E não nos damos conta disso. Os próximos é que notam, e nem sempre reclamam, embora possam reagir, para nosso espanto.
Ou, se nós mesmos detectamos essas mudanças, quase nunca sabemos por quê elas ocorreram.
Parece difícil, se não impossível, jamais mudar de comportamento, ser monotonamente invariável no proceder.
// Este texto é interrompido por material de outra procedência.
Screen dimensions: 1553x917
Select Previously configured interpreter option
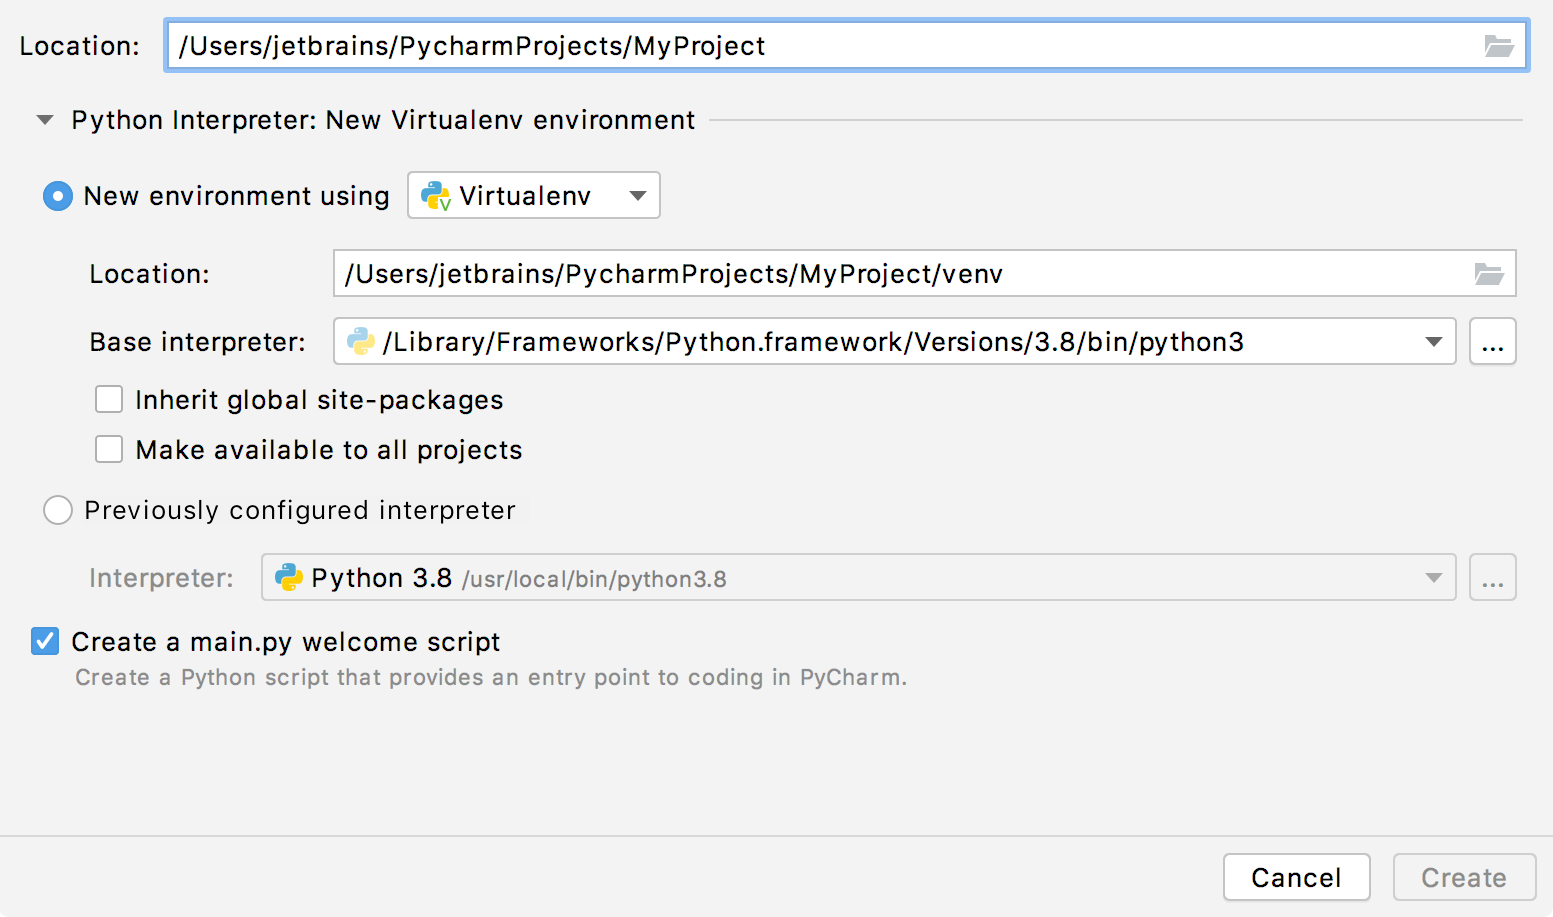point(58,510)
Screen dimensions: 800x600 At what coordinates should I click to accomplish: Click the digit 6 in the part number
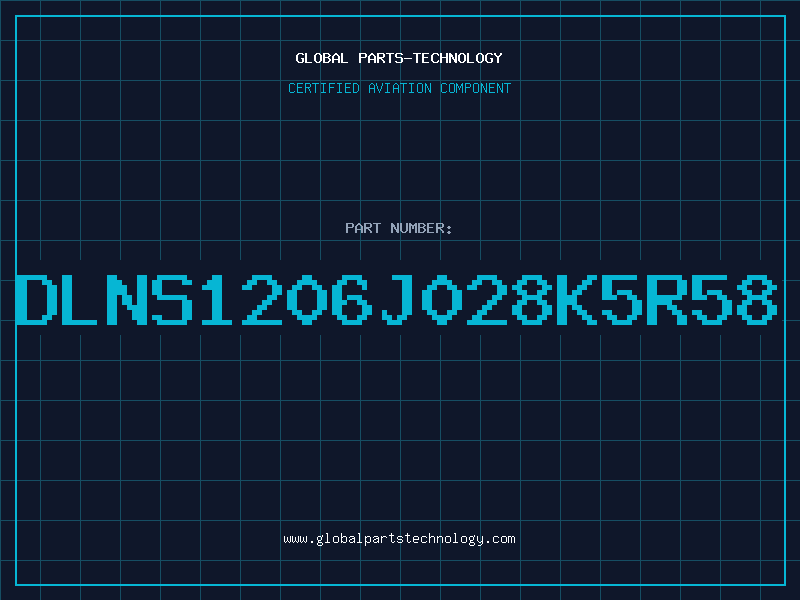(x=352, y=299)
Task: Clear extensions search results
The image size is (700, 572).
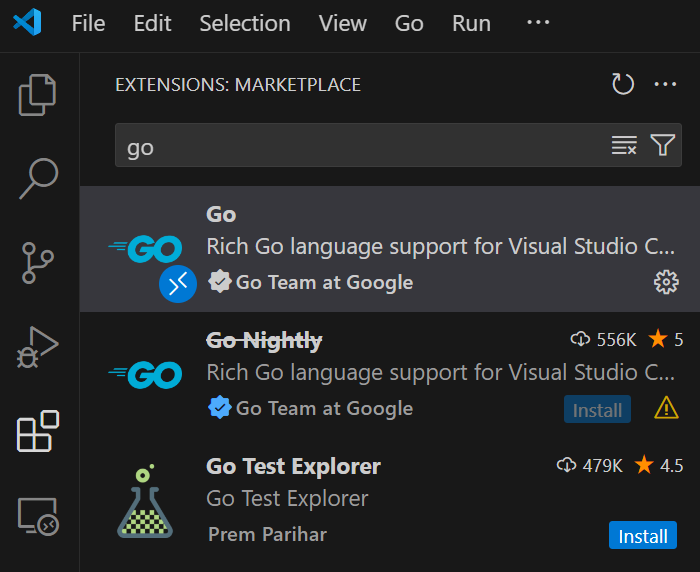Action: pos(624,146)
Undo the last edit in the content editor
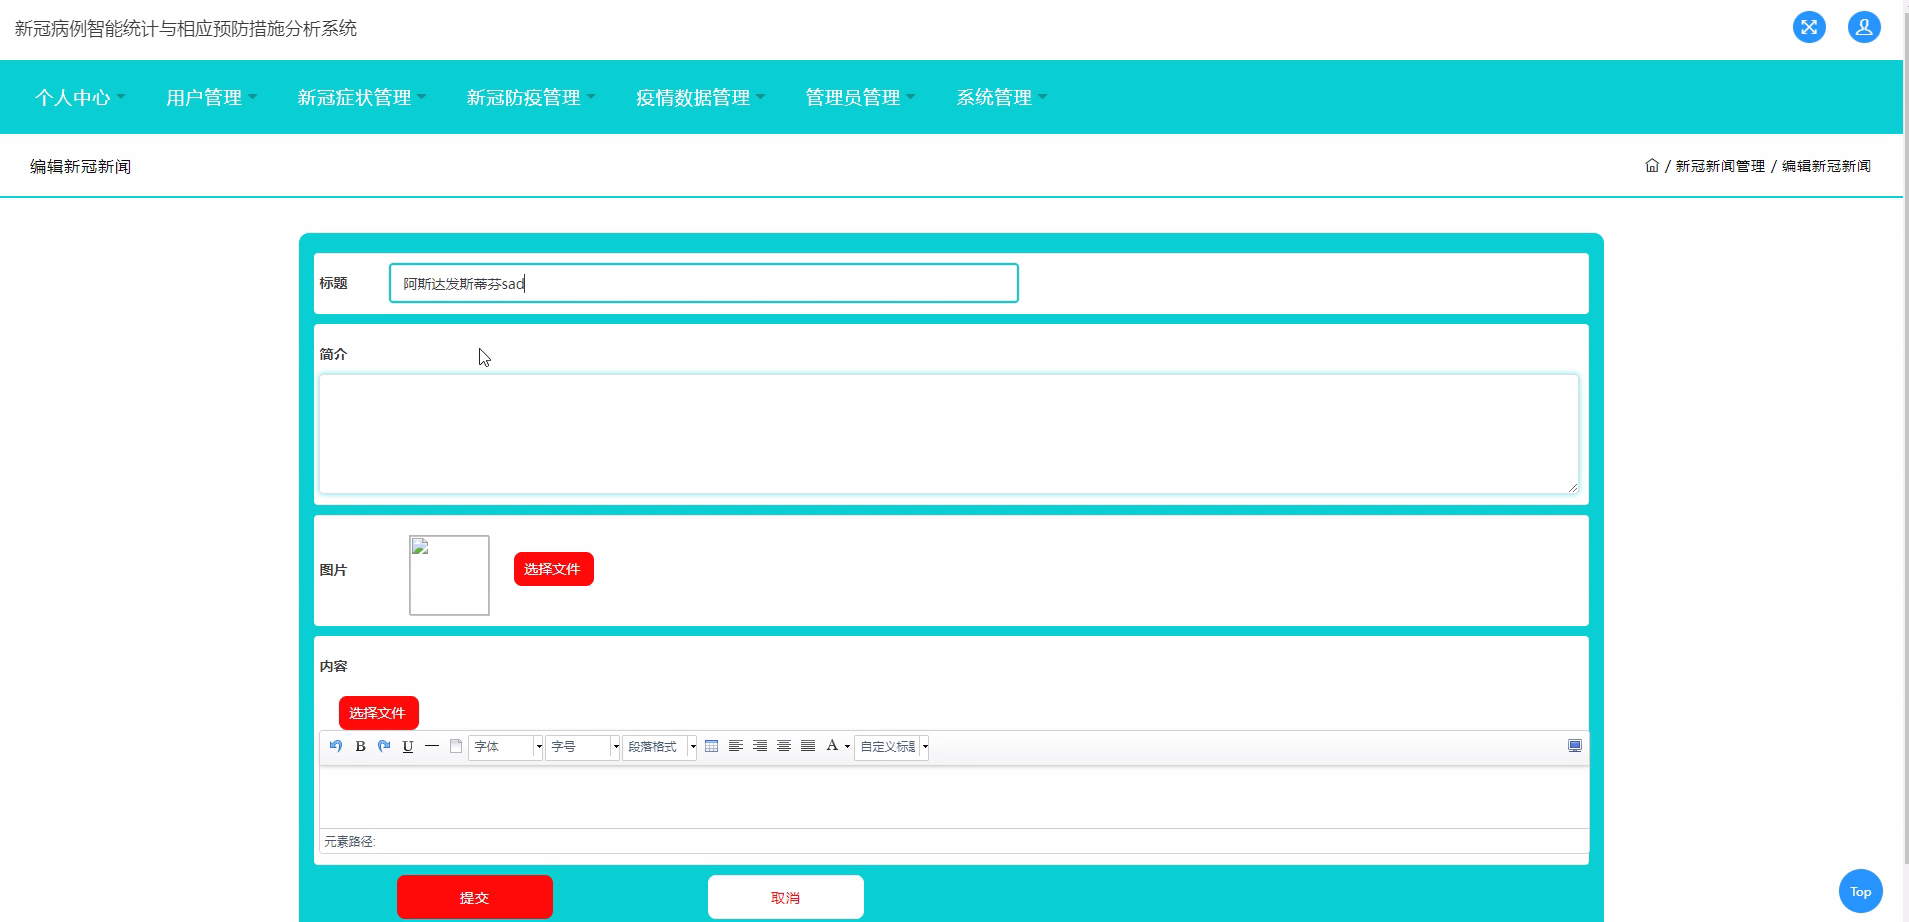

Seria necessário não interagirmos, vivermos em redomas, isolados e imunes às influências do que nos cerca.
Meu pai repetia uma máxima genial ouvida por ele de um semi-analfabeto: “o comportamento do indivíduo varia com o ambiente em que ele convive” (nas palavras do autor: a comportança do indivído vareia com o ambiente em que ele conveve). E arrematava: “o mais é folclore!” (ou fiquilore, no seu português imperfeito).
Quantas vezes reagi passivamente quando outrem teria partido “pra cima”? Talvez porque dotado de uma índole conciliadora, pacificadora, antibeligerante.
Muitas das atitudes que tomei na vida são (ou foram) consideradas covardes, até. Impróprias, não eram coisas de macho. Lembro-me de outro adágio: “antes ser um covarde vivo que um herói morto”.
Claro que não se tratava de correr risco, mas de reconhecer ou admitir que não ganharia nada discutindo, retrucando, querendo impor minha opinião. Quem sabe, algumas vezes eu estivesse demasiadamente envolvido para não ver ou aceitar que eu estava errado.
Ao fechar alguém no trânsito (por exemplo, para evitar um atropelamento), o motorista do carro fechado, vai soltar um impropério. Que tal perguntar-lhe: de onde conhece minha mãe?
Tentar explicar ou justificar sua manobra vai ser complicado e, provavelmente, tempo perdido. Provocar uma risada ou desconcertar o outro pode ser uma melhor saída.
Um outro aspecto a ter em conta é que com velocidade que o humor se vai, ele pode voltar. E uma discussão pode gerar uma desavença interminável, criar uma inimizade ou um caminho sem retorno.
O ruim é quando não somos compreendidos nessa intenção. A piada perde a graça ou resulta em agressão.
Ontem (não sou de ver muito TV, exceto esportes e telejornais ou filmes), na casa de alguém, assisti a um quadro em que um personagem “goza” todo mundo repetidamente, mas engrossa quando um terceiro faz uma piadinha com ele. Após partir pra cima e provocar quebra-quebra, um tempinho depois, ele cai na real, entende e vê que era uma piada, mas que “o cara não soubera contar....”.